INSTRUCTIONS TO FOLLOW | In full and without alteration, write out the data below.

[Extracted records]
[Start of section]

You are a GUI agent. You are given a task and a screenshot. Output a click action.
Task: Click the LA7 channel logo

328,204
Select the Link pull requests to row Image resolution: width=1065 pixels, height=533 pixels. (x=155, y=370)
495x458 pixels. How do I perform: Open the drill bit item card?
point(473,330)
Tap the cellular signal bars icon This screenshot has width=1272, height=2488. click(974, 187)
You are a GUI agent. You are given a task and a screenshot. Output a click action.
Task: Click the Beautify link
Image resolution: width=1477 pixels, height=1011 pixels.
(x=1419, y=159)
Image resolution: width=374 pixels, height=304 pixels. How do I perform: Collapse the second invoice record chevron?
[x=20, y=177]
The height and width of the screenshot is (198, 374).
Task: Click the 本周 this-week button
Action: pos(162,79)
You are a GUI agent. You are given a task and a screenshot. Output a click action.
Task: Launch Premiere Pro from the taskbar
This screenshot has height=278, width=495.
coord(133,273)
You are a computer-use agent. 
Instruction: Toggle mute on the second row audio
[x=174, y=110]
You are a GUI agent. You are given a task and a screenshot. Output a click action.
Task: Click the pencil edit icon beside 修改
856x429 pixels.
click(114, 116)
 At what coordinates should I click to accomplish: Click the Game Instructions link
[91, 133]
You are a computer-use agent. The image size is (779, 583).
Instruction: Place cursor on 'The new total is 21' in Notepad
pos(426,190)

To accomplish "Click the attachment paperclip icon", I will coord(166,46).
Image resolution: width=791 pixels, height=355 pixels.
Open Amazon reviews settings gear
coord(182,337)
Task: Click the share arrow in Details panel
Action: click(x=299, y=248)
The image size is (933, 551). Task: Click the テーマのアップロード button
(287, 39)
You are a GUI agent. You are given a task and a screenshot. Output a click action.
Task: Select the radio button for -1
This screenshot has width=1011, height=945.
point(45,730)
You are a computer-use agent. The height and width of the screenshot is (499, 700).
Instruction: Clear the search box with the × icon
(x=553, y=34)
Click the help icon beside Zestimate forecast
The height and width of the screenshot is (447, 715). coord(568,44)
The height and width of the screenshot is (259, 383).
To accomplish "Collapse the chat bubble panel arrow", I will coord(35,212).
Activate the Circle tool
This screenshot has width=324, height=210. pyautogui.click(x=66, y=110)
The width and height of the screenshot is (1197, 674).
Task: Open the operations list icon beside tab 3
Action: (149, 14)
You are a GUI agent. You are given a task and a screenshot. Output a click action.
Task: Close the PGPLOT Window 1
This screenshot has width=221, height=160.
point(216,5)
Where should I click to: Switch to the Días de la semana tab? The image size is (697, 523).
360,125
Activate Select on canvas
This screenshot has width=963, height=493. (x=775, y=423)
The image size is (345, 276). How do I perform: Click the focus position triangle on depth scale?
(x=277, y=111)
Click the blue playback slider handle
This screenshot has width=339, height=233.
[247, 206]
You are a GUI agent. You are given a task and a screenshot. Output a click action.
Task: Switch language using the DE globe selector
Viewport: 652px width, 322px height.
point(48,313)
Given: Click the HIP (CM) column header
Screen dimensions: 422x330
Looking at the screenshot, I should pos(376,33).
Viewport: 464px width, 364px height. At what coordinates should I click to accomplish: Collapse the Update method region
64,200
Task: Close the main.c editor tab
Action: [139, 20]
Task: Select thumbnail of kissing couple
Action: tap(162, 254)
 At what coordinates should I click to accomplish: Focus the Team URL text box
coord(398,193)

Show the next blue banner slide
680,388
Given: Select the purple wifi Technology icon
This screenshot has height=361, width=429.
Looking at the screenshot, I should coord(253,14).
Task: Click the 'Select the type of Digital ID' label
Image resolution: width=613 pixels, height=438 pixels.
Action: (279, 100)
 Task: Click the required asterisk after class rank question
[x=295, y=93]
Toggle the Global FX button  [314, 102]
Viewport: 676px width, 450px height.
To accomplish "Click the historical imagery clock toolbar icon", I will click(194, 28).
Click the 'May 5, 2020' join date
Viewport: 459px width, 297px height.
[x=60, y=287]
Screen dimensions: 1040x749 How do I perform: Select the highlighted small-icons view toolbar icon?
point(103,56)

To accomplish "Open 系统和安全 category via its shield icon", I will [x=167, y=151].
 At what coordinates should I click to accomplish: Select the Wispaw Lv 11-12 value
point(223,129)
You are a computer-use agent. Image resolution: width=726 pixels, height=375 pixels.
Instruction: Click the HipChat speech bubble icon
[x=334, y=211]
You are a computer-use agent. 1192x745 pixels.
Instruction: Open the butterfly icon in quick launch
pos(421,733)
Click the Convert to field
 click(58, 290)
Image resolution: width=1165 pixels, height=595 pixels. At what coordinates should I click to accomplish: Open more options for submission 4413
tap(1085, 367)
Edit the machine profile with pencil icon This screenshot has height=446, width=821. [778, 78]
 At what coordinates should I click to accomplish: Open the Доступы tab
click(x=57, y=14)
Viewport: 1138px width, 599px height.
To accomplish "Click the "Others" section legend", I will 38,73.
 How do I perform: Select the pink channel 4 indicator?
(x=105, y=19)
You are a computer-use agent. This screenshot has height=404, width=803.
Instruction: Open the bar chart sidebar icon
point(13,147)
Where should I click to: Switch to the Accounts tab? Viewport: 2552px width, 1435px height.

[End of section]

ANSWER FOR THE TASK |
You are a GUI agent. You are given a task and a screenshot. Output a click action.
Task: Click the LA7 channel logo

328,204
Select the Link pull requests to row Image resolution: width=1065 pixels, height=533 pixels. (x=155, y=370)
495x458 pixels. How do I perform: Open the drill bit item card?
point(473,330)
Tap the cellular signal bars icon This screenshot has width=1272, height=2488. click(974, 187)
You are a GUI agent. You are given a task and a screenshot. Output a click action.
Task: Click the Beautify link
Image resolution: width=1477 pixels, height=1011 pixels.
(x=1419, y=159)
Image resolution: width=374 pixels, height=304 pixels. How do I perform: Collapse the second invoice record chevron?
[x=20, y=177]
The height and width of the screenshot is (198, 374).
Task: Click the 本周 this-week button
Action: pos(162,79)
You are a GUI agent. You are given a task and a screenshot. Output a click action.
Task: Launch Premiere Pro from the taskbar
This screenshot has height=278, width=495.
coord(133,273)
You are a computer-use agent. 
Instruction: Toggle mute on the second row audio
[x=174, y=110]
You are a GUI agent. You are given a task and a screenshot. Output a click action.
Task: Click the pencil edit icon beside 修改
856x429 pixels.
click(114, 116)
 At what coordinates should I click to accomplish: Click the Game Instructions link
[91, 133]
You are a computer-use agent. The image size is (779, 583).
Instruction: Place cursor on 'The new total is 21' in Notepad
pos(426,190)

To accomplish "Click the attachment paperclip icon", I will coord(166,46).
Image resolution: width=791 pixels, height=355 pixels.
Open Amazon reviews settings gear
coord(182,337)
Task: Click the share arrow in Details panel
Action: click(x=299, y=248)
The image size is (933, 551). Task: Click the テーマのアップロード button
(287, 39)
You are a GUI agent. You are given a task and a screenshot. Output a click action.
Task: Select the radio button for -1
This screenshot has width=1011, height=945.
point(45,730)
You are a computer-use agent. The height and width of the screenshot is (499, 700).
Instruction: Clear the search box with the × icon
(x=553, y=34)
Click the help icon beside Zestimate forecast
The height and width of the screenshot is (447, 715). coord(568,44)
The height and width of the screenshot is (259, 383).
To accomplish "Collapse the chat bubble panel arrow", I will coord(35,212).
Activate the Circle tool
This screenshot has width=324, height=210. pyautogui.click(x=66, y=110)
The width and height of the screenshot is (1197, 674).
Task: Open the operations list icon beside tab 3
Action: (149, 14)
You are a GUI agent. You are given a task and a screenshot. Output a click action.
Task: Close the PGPLOT Window 1
This screenshot has width=221, height=160.
point(216,5)
Where should I click to: Switch to the Días de la semana tab? The image size is (697, 523).
360,125
Activate Select on canvas
This screenshot has width=963, height=493. (x=775, y=423)
The image size is (345, 276). How do I perform: Click the focus position triangle on depth scale?
(x=277, y=111)
Click the blue playback slider handle
This screenshot has width=339, height=233.
[247, 206]
You are a GUI agent. You are given a task and a screenshot. Output a click action.
Task: Switch language using the DE globe selector
Viewport: 652px width, 322px height.
point(48,313)
Given: Click the HIP (CM) column header
Screen dimensions: 422x330
Looking at the screenshot, I should pos(376,33).
Viewport: 464px width, 364px height. At what coordinates should I click to accomplish: Collapse the Update method region
64,200
Task: Close the main.c editor tab
Action: [139, 20]
Task: Select thumbnail of kissing couple
Action: tap(162, 254)
 At what coordinates should I click to accomplish: Focus the Team URL text box
coord(398,193)

Show the next blue banner slide
680,388
Given: Select the purple wifi Technology icon
This screenshot has height=361, width=429.
Looking at the screenshot, I should coord(253,14).
Task: Click the 'Select the type of Digital ID' label
Image resolution: width=613 pixels, height=438 pixels.
Action: (279, 100)
 Task: Click the required asterisk after class rank question
[x=295, y=93]
Toggle the Global FX button  [314, 102]
Viewport: 676px width, 450px height.
To accomplish "Click the historical imagery clock toolbar icon", I will click(194, 28).
Click the 'May 5, 2020' join date
Viewport: 459px width, 297px height.
[x=60, y=287]
Screen dimensions: 1040x749 How do I perform: Select the highlighted small-icons view toolbar icon?
point(103,56)

To accomplish "Open 系统和安全 category via its shield icon", I will [x=167, y=151].
 At what coordinates should I click to accomplish: Select the Wispaw Lv 11-12 value
point(223,129)
You are a computer-use agent. Image resolution: width=726 pixels, height=375 pixels.
Instruction: Click the HipChat speech bubble icon
[x=334, y=211]
You are a computer-use agent. 1192x745 pixels.
Instruction: Open the butterfly icon in quick launch
pos(421,733)
Click the Convert to field
 click(58, 290)
Image resolution: width=1165 pixels, height=595 pixels. At what coordinates should I click to accomplish: Open more options for submission 4413
tap(1085, 367)
Edit the machine profile with pencil icon This screenshot has height=446, width=821. [778, 78]
 At what coordinates should I click to accomplish: Open the Доступы tab
click(x=57, y=14)
Viewport: 1138px width, 599px height.
To accomplish "Click the "Others" section legend", I will 38,73.
 How do I perform: Select the pink channel 4 indicator?
(x=105, y=19)
You are a computer-use agent. This screenshot has height=404, width=803.
Instruction: Open the bar chart sidebar icon
point(13,147)
Where should I click to: Switch to the Accounts tab? Viewport: 2552px width, 1435px height.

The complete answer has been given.